I went to grad school during the last days of theory. We started out in our first years with Derrida seminars and ended scrambling to become textual materialists. It became gauche (!), by the end, to go on about Lacan or Althusser, Foucault or Deleuze. But I also got my first tenure track job in the years of the "war on terror." True to form, true to my academic generation, I am a leftist who apologizes for mentioning Iraq in passing during my classes on Conrad, and who probably advances better critiques of Marx than appreciations of him. Such was the ideological weather on the day I was born to the professoriate - and it's grown to feel like the way the weather is supposed to be, has always been. There are times when I can tell that the students don't want me to pull my punches, but I inevitably do.C.R. at Long Sunday has a long and very interesting post tracking the latest enrollment crisis in English departments against the decline of theory and the depoliticized classroom. (The same post is cross-posted here.) Is theory due for a big comeback? That would certainly be excellent news for those of us in radical-left-wing theory-heavy interdisciplinary graduate programs who even in these benighted days still spend significantly more time on Althusser and Lacan than Herman Melville or Jane Austin.
I feel the same impulse to pull one's punches as C.R., sometimes, but there's pulling one's punches and then there's pulling one's punches. I don't see it as my mission to evangelize to my students, and I (hope I) don't—but treating college students as if they need to be hermetically sealed off from all politics, as if these issues aren't in fact the air that they (and we all) breathe, is decidedly deluded. The classroom—especially the humanities seminar—should be the space where political and ideological issues can be brought out, problematized, and wrestled with; it's the space in which, among other things, students learn how to ask the questions they already have and where to start looking for the answers.
I don't see any reason at all to apologize for mentioning Iraq during the study of Conrad, as C.R. says he does; in fact it's rather hard for me to imagine how you'd be able to read and discuss Conrad in 2008 without saying the word "Iraq" and I don't see why you'd want to. These are college students, not children; it does everybody involved a disservice to pretend that we're all just in it for the aesthetics.
It's true that the purpose of academic study of literature and culture is not and should never have been about building new leftists. But encouraging people to think critically about the world in which they live will, fairly inevitably, encourage students towards a more leftist politics, as it always has—and there's no reason for us to shirk from that.

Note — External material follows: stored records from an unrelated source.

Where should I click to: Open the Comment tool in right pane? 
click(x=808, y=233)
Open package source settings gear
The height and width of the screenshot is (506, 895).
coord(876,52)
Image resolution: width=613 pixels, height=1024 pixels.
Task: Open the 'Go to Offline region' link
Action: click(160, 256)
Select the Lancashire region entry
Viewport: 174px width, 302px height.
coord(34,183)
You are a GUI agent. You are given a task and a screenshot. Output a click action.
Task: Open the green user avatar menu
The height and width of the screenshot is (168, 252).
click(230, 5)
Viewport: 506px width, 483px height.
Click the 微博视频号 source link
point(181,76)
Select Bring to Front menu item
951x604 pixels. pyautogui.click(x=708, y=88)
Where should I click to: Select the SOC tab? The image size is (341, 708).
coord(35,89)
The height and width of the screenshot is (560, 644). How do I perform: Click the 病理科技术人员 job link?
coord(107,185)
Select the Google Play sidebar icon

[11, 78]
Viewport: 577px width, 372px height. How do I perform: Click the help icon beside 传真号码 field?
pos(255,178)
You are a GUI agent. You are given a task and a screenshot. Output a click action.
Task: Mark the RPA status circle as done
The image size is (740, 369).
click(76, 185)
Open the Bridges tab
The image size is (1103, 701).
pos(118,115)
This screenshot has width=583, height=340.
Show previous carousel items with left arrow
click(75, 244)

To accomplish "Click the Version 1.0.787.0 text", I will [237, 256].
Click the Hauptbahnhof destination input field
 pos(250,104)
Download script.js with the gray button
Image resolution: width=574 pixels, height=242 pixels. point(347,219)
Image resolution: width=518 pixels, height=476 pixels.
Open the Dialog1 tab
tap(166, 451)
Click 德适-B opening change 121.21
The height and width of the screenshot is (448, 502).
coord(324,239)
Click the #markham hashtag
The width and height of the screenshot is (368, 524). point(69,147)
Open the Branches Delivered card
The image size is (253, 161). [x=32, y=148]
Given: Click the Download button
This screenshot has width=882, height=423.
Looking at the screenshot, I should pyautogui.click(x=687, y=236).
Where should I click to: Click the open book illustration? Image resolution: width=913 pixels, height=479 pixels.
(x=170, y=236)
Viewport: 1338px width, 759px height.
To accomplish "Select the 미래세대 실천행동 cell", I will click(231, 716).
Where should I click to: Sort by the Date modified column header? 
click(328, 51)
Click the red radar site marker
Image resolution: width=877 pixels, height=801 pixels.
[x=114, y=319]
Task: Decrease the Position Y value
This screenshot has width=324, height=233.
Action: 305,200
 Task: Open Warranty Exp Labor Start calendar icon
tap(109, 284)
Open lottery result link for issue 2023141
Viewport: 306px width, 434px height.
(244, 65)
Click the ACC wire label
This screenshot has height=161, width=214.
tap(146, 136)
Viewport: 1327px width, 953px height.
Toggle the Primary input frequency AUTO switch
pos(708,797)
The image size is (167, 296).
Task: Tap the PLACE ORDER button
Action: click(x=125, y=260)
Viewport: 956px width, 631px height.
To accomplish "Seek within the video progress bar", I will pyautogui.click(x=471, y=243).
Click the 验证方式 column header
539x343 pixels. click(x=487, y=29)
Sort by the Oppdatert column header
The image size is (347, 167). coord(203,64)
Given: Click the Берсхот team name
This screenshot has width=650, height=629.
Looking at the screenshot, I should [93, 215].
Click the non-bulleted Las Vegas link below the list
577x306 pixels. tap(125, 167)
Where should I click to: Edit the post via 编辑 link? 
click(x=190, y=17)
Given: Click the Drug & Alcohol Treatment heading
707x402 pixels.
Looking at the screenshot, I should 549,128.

The article to which C.R. is responding, William Deresiewicz's review of Professing Literature in The Nation, also has some rather interesting observations (if often wrong-headed, for the reasons C.R. describes) on the state of the discipline, mostly tied to the MLA Job List. The key points come to two or three sentences:
The bleaker it looks for English departments, the more desperate they become to attract attention.... In other words, the profession's intellectual agenda is being set by teenagers.This doesn't really strike me as such a bad thing, despite Deresiewicz's negative spin; isn't it high time the profession acknowledge that it mostly traffics in what interests teenagers, that it always has, and moreover that it needs to do so in order to survive in the college marketplace at all?
Teenagers are our business, like it or not. They're our bread and butter.
This bit, however, is much more disturbing:
Most professors I know discourage even their best students from going to graduate school; one actually refuses to talk to them about it. This is a profession that is losing its will to live.Where were all these people when I was applying? I put all my chips on grad school. Now I'm sunk.